Counting and Grouping
Now for the questions data is really good at: How many of each kind are there? Which group is biggest, heaviest, fastest? Today you learn the two tools that answer them: value_counts and groupby. This is the heart of what data scientists do.
💡 Load the data first:
import pandas as pd import seaborn as sns penguins = sns.load_dataset("penguins").dropna()
How many of each? value_counts
.value_counts() counts how many times each value appears in a column:
penguins["species"].value_counts()
In one line, you learn how many Adelie, Gentoo, and Chinstrap penguins are in the data. Try it on another category:
penguins["island"].value_counts()
Try it 🎯
Count how many penguins of each sex there are.
Average per group: groupby
Here’s the powerful one. groupby splits the data into groups, then computes something for each group. “What’s the average body mass for each species?”
penguins.groupby("species")["body_mass_g"].mean()
Read it left to right: take penguins, group by species, look at the body_mass_g column, and find the mean (average) of each group. The result is one number per species, so you can instantly see which species is heaviest on average.

RECORD EXCERPTS
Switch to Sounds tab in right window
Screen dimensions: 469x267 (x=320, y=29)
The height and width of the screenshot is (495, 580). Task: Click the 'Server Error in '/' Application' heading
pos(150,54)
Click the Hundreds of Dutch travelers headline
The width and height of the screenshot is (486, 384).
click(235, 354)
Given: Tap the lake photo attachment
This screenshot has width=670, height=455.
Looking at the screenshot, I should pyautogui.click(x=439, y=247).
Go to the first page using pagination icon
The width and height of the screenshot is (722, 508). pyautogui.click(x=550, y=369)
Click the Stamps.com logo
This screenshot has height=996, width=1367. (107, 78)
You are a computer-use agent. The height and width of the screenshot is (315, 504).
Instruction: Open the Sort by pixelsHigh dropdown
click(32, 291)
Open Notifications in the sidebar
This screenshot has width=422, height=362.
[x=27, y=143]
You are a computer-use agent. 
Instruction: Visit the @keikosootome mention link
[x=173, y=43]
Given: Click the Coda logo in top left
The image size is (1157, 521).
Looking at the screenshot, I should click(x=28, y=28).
* * *
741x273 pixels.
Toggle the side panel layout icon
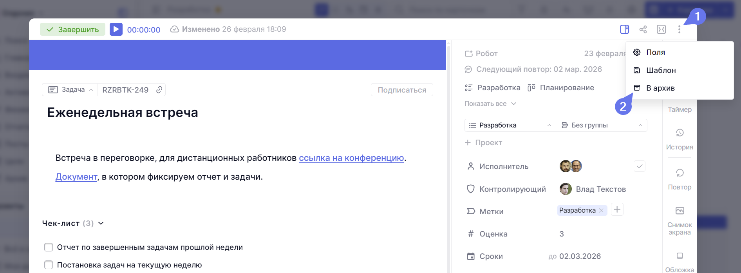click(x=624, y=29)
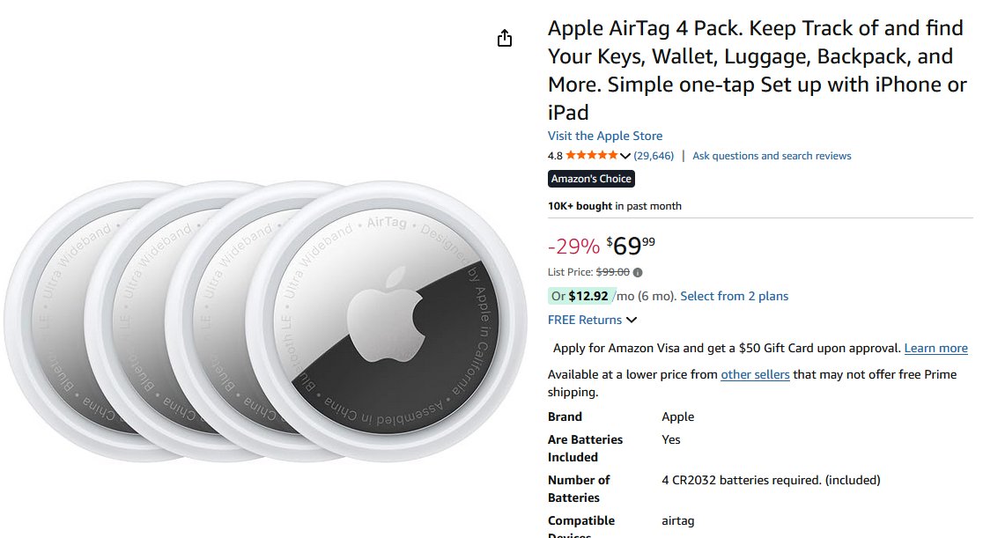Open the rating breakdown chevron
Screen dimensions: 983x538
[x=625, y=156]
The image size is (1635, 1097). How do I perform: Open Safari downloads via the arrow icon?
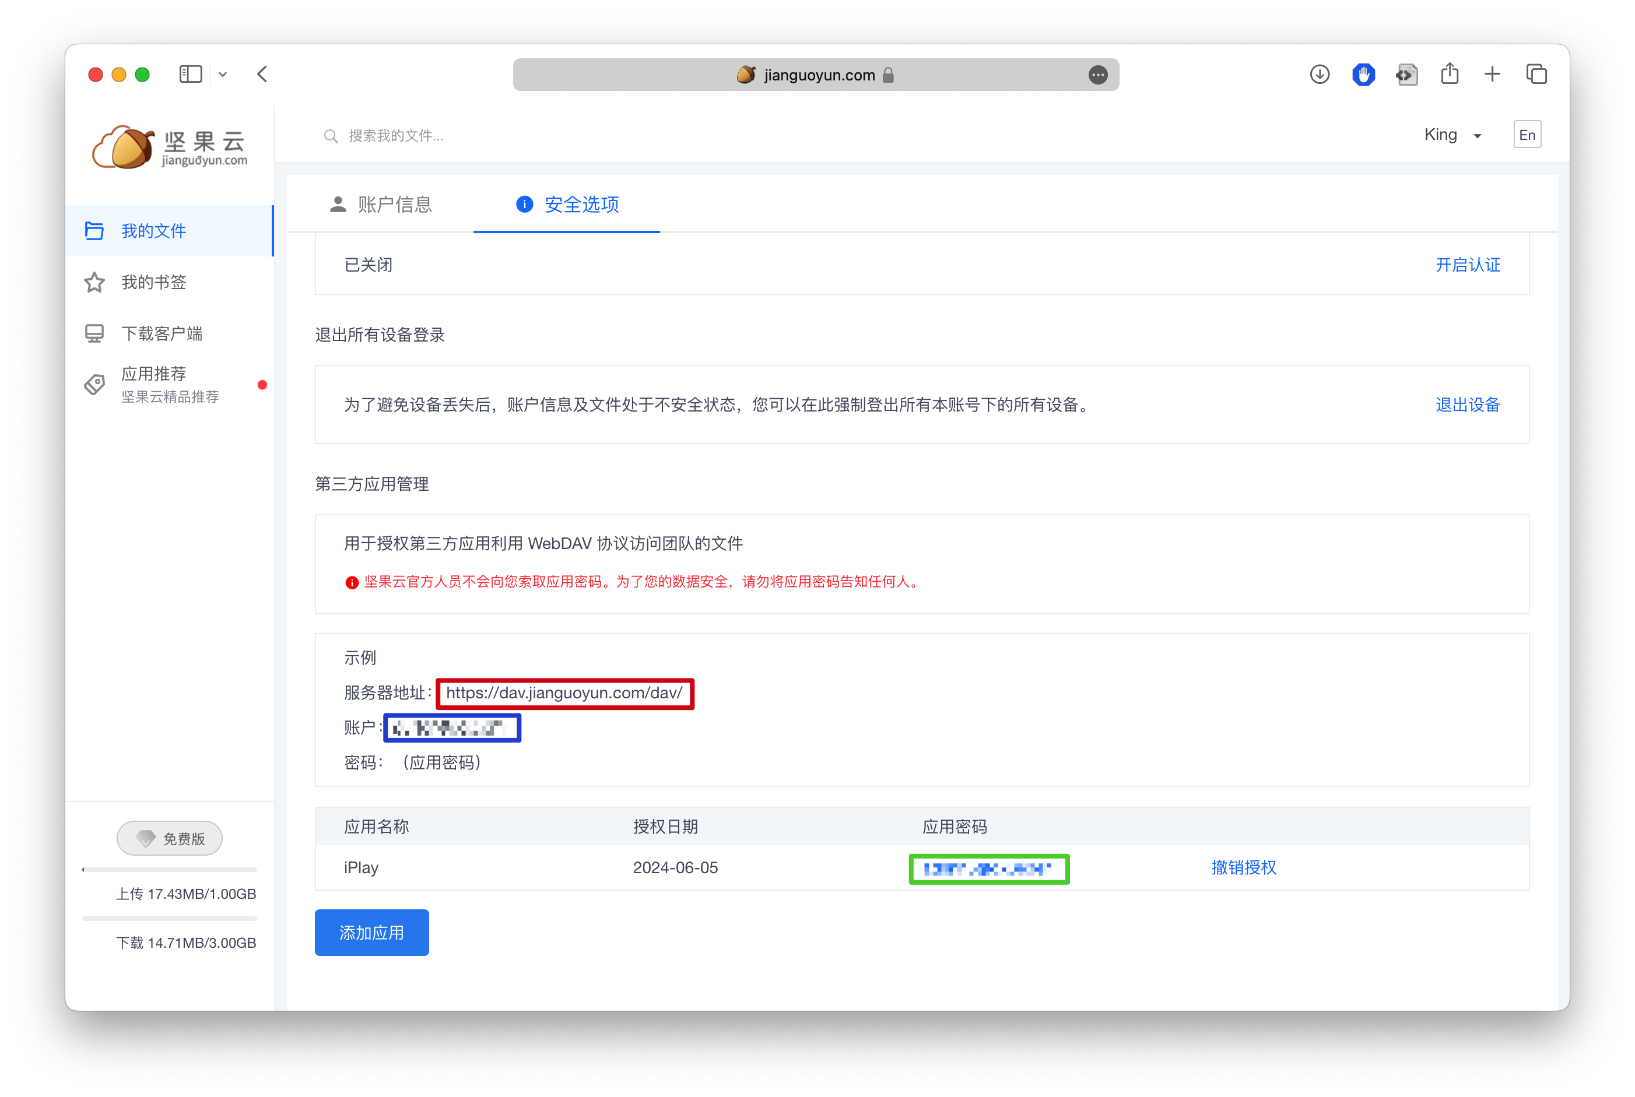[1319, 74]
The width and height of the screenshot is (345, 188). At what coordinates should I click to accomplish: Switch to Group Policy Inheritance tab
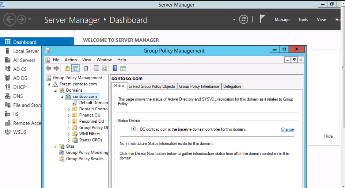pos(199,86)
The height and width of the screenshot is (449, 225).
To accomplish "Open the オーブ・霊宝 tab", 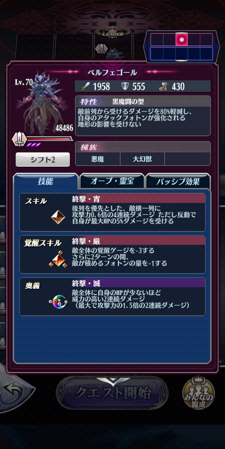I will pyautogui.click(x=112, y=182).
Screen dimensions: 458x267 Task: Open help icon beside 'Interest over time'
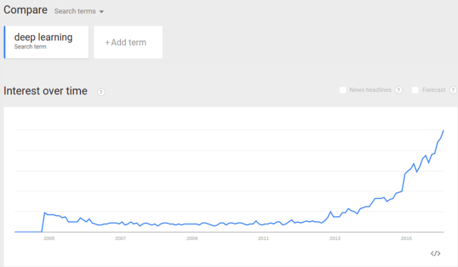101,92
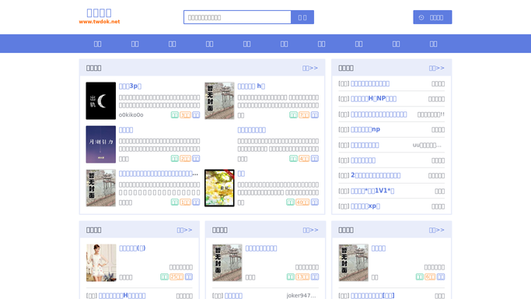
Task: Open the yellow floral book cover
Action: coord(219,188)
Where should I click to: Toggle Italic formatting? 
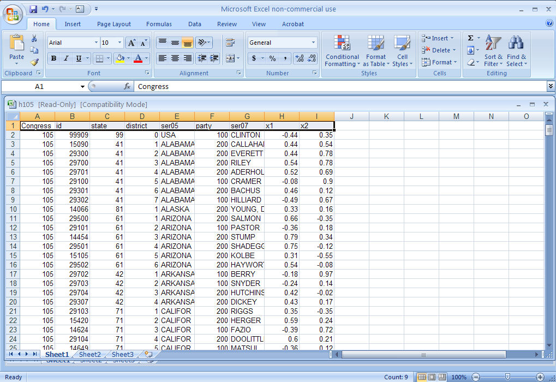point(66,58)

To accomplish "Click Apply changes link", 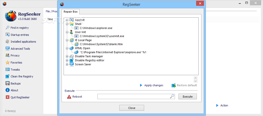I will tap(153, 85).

TASKS FOR THIS EXERCISE
(a) Can you transcribe the counting and grouping lesson word for word, from start to finish?
(b) Could you change "Instruction" to "Directive" in the entries from the line with "Switch to Sounds tab in right window" to the line with "Looking at the screenshot, I should click(x=28, y=28).", and return only those lines with everything else left as is?
The counting and grouping lesson has no connection to the entries.

RESULTS BY TASK
(a)
Counting and Grouping
Now for the questions data is really good at: How many of each kind are there? Which group is biggest, heaviest, fastest? Today you learn the two tools that answer them: value_counts and groupby. This is the heart of what data scientists do.
💡 Load the data first:
import pandas as pd import seaborn as sns penguins = sns.load_dataset("penguins").dropna()
How many of each? value_counts
.value_counts() counts how many times each value appears in a column:
penguins["species"].value_counts()
In one line, you learn how many Adelie, Gentoo, and Chinstrap penguins are in the data. Try it on another category:
penguins["island"].value_counts()
Try it 🎯
Count how many penguins of each sex there are.
Average per group: groupby
Here’s the powerful one. groupby splits the data into groups, then computes something for each group. “What’s the average body mass for each species?”
penguins.groupby("species")["body_mass_g"].mean()
Read it left to right: take penguins, group by species, look at the body_mass_g column, and find the mean (average) of each group. The result is one number per species, so you can instantly see which species is heaviest on average.

(b)
Switch to Sounds tab in right window
Screen dimensions: 469x267 (x=320, y=29)
The height and width of the screenshot is (495, 580). Task: Click the 'Server Error in '/' Application' heading
pos(150,54)
Click the Hundreds of Dutch travelers headline
The width and height of the screenshot is (486, 384).
click(235, 354)
Given: Tap the lake photo attachment
This screenshot has width=670, height=455.
Looking at the screenshot, I should pyautogui.click(x=439, y=247).
Go to the first page using pagination icon
The width and height of the screenshot is (722, 508). pyautogui.click(x=550, y=369)
Click the Stamps.com logo
This screenshot has height=996, width=1367. (107, 78)
You are a computer-use agent. The height and width of the screenshot is (315, 504).
Directive: Open the Sort by pixelsHigh dropdown
click(32, 291)
Open Notifications in the sidebar
This screenshot has width=422, height=362.
[x=27, y=143]
You are a computer-use agent. 
Directive: Visit the @keikosootome mention link
[x=173, y=43]
Given: Click the Coda logo in top left
The image size is (1157, 521).
Looking at the screenshot, I should click(x=28, y=28).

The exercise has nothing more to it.